To Combat Coral-Eating Pest, UA Researcher Helps Find What They Smell

From the June 2017 Desktop News | A University of Alabama researcher is part of a team that identified genes used to communicate by a starfish that preys upon coral reefs, a promising discovery that could lead to efforts to repel the aquatic pest from sensitive reefs.

Aggregation of crown-of-thorns starfish on the back of Keeper Reef.

Aggregation of crown-of-thorns starfish on the back of Keeper Reef.

The findings, published in the journal Nature, are the first insight into what chemicals attract and repel the crown-of-thorns starfish and suggest a method of mitigating other marine nuisances.

“This sea star is an absolutely huge problem, and it’s become clear that traditional tools are never going to keep up with it,” said Dr. Kevin M. Kocot, an assistant professor of biological sciences and co-author on the paper. “Other, more clever approaches are needed to control it on a species-wide basis.”
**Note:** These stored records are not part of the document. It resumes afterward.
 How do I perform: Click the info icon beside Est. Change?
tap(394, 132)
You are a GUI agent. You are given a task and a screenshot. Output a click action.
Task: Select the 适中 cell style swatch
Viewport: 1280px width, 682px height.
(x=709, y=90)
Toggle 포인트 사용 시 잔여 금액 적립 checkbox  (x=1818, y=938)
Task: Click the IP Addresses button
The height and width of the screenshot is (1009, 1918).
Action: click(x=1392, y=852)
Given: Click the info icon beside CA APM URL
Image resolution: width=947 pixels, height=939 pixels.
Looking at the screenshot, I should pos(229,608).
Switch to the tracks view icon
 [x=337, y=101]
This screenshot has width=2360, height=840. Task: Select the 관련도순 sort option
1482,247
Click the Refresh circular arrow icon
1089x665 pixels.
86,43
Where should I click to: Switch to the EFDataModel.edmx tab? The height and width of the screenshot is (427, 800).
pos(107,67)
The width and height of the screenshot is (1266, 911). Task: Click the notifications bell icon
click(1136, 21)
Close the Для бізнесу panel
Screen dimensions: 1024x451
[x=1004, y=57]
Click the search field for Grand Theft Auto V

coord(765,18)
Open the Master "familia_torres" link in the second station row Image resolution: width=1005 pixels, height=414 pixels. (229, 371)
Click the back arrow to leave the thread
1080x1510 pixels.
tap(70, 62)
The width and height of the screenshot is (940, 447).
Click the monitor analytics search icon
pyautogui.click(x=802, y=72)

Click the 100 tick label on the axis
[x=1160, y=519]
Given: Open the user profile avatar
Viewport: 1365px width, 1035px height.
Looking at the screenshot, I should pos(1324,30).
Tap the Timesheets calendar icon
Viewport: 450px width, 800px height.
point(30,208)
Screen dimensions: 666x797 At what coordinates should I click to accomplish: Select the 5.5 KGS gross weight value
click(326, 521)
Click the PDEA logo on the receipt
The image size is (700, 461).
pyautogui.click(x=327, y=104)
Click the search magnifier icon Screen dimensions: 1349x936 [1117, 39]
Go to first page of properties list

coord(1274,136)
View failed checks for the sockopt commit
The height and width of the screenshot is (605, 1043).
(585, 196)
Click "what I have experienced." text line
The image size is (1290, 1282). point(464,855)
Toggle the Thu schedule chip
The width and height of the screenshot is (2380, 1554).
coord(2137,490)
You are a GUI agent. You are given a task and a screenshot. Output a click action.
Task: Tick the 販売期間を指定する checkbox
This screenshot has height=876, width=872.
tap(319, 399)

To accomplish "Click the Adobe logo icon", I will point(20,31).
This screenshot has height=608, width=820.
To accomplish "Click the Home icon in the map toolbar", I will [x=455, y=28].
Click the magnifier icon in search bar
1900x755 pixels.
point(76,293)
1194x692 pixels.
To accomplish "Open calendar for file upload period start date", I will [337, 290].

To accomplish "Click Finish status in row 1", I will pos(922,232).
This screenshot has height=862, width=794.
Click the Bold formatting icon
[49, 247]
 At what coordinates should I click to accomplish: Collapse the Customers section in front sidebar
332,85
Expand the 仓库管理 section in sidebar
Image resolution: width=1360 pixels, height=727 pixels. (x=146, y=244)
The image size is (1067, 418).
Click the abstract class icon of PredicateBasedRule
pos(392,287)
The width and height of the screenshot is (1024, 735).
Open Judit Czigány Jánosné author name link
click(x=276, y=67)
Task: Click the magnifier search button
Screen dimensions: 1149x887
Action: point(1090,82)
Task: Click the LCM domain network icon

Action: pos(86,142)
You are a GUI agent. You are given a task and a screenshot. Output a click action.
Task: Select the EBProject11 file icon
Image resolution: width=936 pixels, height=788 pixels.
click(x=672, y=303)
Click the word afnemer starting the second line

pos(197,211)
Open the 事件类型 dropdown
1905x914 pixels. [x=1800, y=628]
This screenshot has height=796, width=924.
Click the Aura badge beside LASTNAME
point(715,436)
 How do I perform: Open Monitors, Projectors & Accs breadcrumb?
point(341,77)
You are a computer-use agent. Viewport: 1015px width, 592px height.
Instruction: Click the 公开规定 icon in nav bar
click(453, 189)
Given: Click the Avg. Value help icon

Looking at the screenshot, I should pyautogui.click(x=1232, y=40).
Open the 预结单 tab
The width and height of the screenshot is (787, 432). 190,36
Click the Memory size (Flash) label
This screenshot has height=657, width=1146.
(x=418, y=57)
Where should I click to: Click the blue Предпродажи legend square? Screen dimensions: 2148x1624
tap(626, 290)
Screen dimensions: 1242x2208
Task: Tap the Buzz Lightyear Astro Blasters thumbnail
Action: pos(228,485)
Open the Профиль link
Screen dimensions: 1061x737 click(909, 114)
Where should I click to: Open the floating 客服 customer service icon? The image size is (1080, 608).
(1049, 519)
Normally a part of a healthy coral ecosystem, the crown-of-thorns starfish has become abundant, possibly because warmer, more nutrient-rich water allows more larval starfish to survive into adulthood and because of overfishing of its main predator, a sea snail called the giant triton.

An average adult starfish roughly 16 inches across can kill about 75 square inches of live coral daily, and an outbreak of the starfish can mean thousands grazing across a coral reef. Humans have tried several ways of relieving coral during an outbreak, including removing the starfish by hand, killing them with chemical injections, and even a robot that continuously hunts them.

However, researchers at the University of Queensland and the University of the Sunshine Coast in Australia, along with collaborators at the Okinawa Institute of Science and Technology in Japan, hope to use the starfish’s own communication to keep them off coral reefs.

The crown-of-thorns starfish does not see well, but certain chemicals it releases attracts larvae to settle near adults, resulting in huge aggregations. The researchers focused on these chemicals, which make the normally sedentary starfish highly active.

Kocot, whose main research interests are bioinformatics and genomics of invertebrates, analyzed the genomes of two individuals of the crown-of-thorns starfish, one from the Great Barrier Reef, Australia, and another from Okinawa, Japan.

He focused on the genes that underlie the sea star’s sense of smell, in the hope that he and his team will be able to produce a bait that attracts sea stars away from coral reefs. The group also studied a smell produced by the predatory snail that eats the sea star because an artificial smell based on the snail could be used to scare the sea stars away from coral reefs.

More research is needed, including experimental work in aquariums, before large-scale methods can be attempted in the ocean, but Kocot said researchers are optimistic after sequencing the starfish’s genes that manipulating communication could save coral reefs from further overpopulation of this predator.